**Secção de texto:**
-.-.-

O modo de financiamento das obras públicas não é irrelevante.
A. Se o Estado seguir a modalidade tradicional, contrai dívida, paga imediatamente aos empreiteiros e fica a pagar o capital e os juros no futuro. Em alternativa, parte desse dinheiro pode provir de dinheiro deslocado de outras despesas ou de mais impostos pedidos aos cidadãos imediatamente. Mas, esses montantes seriam limitados em comparação com a dimensão dos grandes projectos em curso. Portanto, assume-se que a dívida pública seria o modo mais provável de financiamento no caso da modalidade clássica da despesa pública.
B. No sistema de Parceria Publico-Privado (PPP), em que os parceiros privados desenham, constroem, financiam e exploram os projectos, a despesa não é inicialmente suportada pelo Estado (excepto quando existem subsídios ao investmento como é o caso do TGV). São os privados que negoceiam o financiamento com os bancos e os riscos são partilhados entre os accionistas, os bancos e o Estado (concedente). Acontece que, em muitos desses projectos, as receitas comerciais (que resultam do preço a pagar pelos utentes das infraestruturas) não chegam para recuperar o investimento e para assegurar uma remuneração adequada a bancos e accionistas. Ou seja: o Estado fica a pagar todos os anos o que se designa “pagamento de disponibilidade” e que pode representar uma grande parte das receitas dos projectos. Porque é que o faz? Porque, apesar de comercialmente inviáveis, se considera que esses projectos geram benefícios públicos (externalidades) que justificam uma tal contribuição do Estado. O Estado, portanto, paga o necessário para que os privados sejam compensados pela realização do projecto. Um dos critérios fundamentais de decisão de cada concurso consiste em minimizar o montante total desses encargos futuros do Estado. Normalmente, ganha o consórcio privado que propõe um VAL (valor actualizado líquido) mais baixo dos pagamentos do Estado durante a vida da concessão.
Portanto, na óptica do Estado, o que distingue as duas modalidades de financiamento A e B é essencialmente a diferença entre o VAL do serviço da dívida e o VAL dos pagamentos de disponibilidade. [Além disso no caso A, no momento em que é contraída, a dívida é pública, enquanto no caso B é privada (acabando, em ultima instância, por ser paga pelo Estado...). No caso A, o défice primário do Estado cresce imediatamente (posteriormente, o défice geral é agravado pelos juros). No caso B, o défice primário sofre anualmente o impacto dos pagamentos de disponibilidade. Mas, estes últimos efeitos são basicamente “contabilisticos”.] Concentremo-nos na diferença entre o VAL do serviço da dívida e o dos pagamentos de disponibilidade. As principais fontes dessa diferença são: a favor de A: custo da dívida mais baixo, ausência de remuneração de fundos próprios, poupança de custos de transação (consultoria, honorários de advogados para as complexas negociações associadas aos PPP); a favor de B: ganhos de eficiência, custos de construção mais baixos.

-.-.-

**Tarefas escritas:**
1. Responda, com base no texto sobre o financiamento das obras públicas, às seguintes perguntas:
(a) Que consórcio privado ganha normalmente o concurso?
(b) No caso A, o que acontece imediatamente ao défice primário do Estado?
(c) Quais são as fontes da diferença apontadas a favor de B?
2. Traduza para inglês esta frase do texto sobre o financiamento das obras públicas: "Um dos critérios fundamentais de decisão de cada concurso consiste em minimizar o montante total desses encargos futuros do Estado."
3. Prossiga o texto sobre o financiamento das obras públicas a partir do ponto em que termina.

-.-.-

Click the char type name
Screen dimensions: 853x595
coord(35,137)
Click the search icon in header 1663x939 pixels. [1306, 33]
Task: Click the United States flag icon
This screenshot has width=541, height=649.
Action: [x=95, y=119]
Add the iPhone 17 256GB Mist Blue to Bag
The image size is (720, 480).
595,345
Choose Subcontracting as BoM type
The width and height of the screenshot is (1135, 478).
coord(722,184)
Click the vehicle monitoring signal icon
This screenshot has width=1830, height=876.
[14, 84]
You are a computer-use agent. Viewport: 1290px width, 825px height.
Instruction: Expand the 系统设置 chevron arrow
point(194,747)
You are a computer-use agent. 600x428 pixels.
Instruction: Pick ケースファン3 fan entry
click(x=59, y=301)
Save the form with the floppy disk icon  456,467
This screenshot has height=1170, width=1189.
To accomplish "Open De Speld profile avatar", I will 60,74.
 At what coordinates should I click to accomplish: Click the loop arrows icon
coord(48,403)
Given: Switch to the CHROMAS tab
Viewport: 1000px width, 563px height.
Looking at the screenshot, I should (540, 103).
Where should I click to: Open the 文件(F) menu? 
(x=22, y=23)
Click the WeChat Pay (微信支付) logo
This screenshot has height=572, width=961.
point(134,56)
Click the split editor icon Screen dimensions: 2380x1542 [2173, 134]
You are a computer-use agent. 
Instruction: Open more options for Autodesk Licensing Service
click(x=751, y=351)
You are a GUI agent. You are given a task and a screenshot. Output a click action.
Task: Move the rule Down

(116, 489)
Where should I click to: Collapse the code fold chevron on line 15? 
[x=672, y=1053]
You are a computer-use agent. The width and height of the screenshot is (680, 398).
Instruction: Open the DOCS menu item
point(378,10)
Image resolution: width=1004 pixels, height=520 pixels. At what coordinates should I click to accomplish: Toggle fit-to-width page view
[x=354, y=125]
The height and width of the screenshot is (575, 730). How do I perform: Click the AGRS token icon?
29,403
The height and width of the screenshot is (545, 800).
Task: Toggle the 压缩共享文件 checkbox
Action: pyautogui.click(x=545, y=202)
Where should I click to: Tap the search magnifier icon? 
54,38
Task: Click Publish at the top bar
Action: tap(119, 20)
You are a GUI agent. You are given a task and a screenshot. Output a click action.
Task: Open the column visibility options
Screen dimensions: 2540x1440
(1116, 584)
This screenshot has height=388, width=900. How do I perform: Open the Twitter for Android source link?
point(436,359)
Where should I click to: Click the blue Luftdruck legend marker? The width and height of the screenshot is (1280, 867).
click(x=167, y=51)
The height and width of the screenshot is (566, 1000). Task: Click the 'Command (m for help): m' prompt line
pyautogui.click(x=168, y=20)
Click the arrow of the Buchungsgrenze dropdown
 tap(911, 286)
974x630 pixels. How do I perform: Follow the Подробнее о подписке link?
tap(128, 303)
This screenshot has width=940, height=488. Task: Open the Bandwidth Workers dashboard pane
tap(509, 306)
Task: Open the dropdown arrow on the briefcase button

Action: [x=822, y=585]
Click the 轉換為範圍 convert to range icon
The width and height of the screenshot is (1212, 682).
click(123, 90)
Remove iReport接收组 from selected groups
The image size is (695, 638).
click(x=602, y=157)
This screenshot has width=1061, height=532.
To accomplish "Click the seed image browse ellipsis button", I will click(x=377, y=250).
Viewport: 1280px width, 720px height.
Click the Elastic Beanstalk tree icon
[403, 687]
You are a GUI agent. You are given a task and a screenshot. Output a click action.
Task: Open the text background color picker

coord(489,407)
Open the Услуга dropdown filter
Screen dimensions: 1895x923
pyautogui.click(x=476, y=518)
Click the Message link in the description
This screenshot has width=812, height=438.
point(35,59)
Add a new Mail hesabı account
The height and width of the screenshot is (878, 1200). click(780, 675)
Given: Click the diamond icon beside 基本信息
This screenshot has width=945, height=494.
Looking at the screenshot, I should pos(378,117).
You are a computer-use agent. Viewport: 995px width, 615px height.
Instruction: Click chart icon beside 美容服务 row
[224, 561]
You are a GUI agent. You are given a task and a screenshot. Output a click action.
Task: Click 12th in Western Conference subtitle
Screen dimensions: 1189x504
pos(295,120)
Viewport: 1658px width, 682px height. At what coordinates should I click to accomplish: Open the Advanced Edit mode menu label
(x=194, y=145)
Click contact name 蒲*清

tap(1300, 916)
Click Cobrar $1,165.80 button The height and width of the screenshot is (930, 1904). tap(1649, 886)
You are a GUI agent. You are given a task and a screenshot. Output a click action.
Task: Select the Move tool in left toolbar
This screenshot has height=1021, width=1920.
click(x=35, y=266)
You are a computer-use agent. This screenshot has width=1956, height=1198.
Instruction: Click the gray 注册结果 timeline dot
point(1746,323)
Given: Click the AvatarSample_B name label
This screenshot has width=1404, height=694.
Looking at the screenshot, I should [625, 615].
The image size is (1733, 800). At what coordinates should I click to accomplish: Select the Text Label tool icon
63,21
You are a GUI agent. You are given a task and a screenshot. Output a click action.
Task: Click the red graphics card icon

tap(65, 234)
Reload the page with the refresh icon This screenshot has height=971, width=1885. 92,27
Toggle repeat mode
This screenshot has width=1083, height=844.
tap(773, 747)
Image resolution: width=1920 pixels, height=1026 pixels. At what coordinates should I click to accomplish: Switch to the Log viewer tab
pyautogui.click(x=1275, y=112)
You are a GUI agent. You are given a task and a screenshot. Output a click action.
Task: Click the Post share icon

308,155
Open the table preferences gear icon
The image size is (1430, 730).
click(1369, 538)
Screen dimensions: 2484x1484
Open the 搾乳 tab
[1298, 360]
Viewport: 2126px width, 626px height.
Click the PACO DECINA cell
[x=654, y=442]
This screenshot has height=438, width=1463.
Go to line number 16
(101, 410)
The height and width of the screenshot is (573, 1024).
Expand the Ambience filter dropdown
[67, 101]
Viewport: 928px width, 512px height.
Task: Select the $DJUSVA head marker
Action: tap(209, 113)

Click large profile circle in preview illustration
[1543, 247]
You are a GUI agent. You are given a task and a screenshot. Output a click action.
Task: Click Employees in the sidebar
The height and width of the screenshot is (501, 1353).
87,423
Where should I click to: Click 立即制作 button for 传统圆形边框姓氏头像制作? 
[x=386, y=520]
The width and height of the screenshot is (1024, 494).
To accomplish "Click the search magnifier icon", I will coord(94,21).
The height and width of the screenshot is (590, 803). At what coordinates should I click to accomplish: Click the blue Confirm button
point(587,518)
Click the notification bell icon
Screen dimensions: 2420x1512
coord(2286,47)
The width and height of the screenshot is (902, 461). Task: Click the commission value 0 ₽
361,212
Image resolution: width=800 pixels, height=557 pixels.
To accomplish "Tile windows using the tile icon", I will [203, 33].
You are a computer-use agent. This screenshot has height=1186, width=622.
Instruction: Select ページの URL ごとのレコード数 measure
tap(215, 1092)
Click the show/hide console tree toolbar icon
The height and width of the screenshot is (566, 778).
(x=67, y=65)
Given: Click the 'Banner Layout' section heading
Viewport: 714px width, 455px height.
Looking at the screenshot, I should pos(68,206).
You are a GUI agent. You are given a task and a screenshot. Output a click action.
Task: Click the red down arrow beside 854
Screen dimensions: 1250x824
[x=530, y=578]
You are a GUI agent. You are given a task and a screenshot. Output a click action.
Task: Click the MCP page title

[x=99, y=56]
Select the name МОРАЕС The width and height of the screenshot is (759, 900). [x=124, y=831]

-.-.-

**Respostas do exercício:**
1.
(a) Ganha normalmente o consórcio privado que propõe um VAL (valor actualizado líquido) mais baixo dos pagamentos do Estado durante a vida da concessão.
(b) O défice primário do Estado cresce imediatamente.
(c) Ganhos de eficiência e custos de construção mais baixos.

2. One of the fundamental decision criteria for each tender consists of minimizing the total amount of these future charges on the State.

3.
Em resumo: abstraindo de questões relacionadas com contabilidade pública e sob reserva de substanciais ganhos de eficiência constatados (mais do que esperados...), a modalidade A é normalmente mais vantajosa.
Mas, independentemente da avaliação das modalidades de financiamento, o que é mais importante é o impacto macro-económico dos projectos. Eles só têm sentido e só seráo sustentáveis (numa óptica orçamental) se o crescimento do PIB que induzem (e consequente base tributária) for suficiente para os pagar. Senão, estamos a empobrecer o país e a criar défices de resolução dolorosa pelas gerações futuras (aumento da carga fiscal e/ou redução de outras despesas públicas).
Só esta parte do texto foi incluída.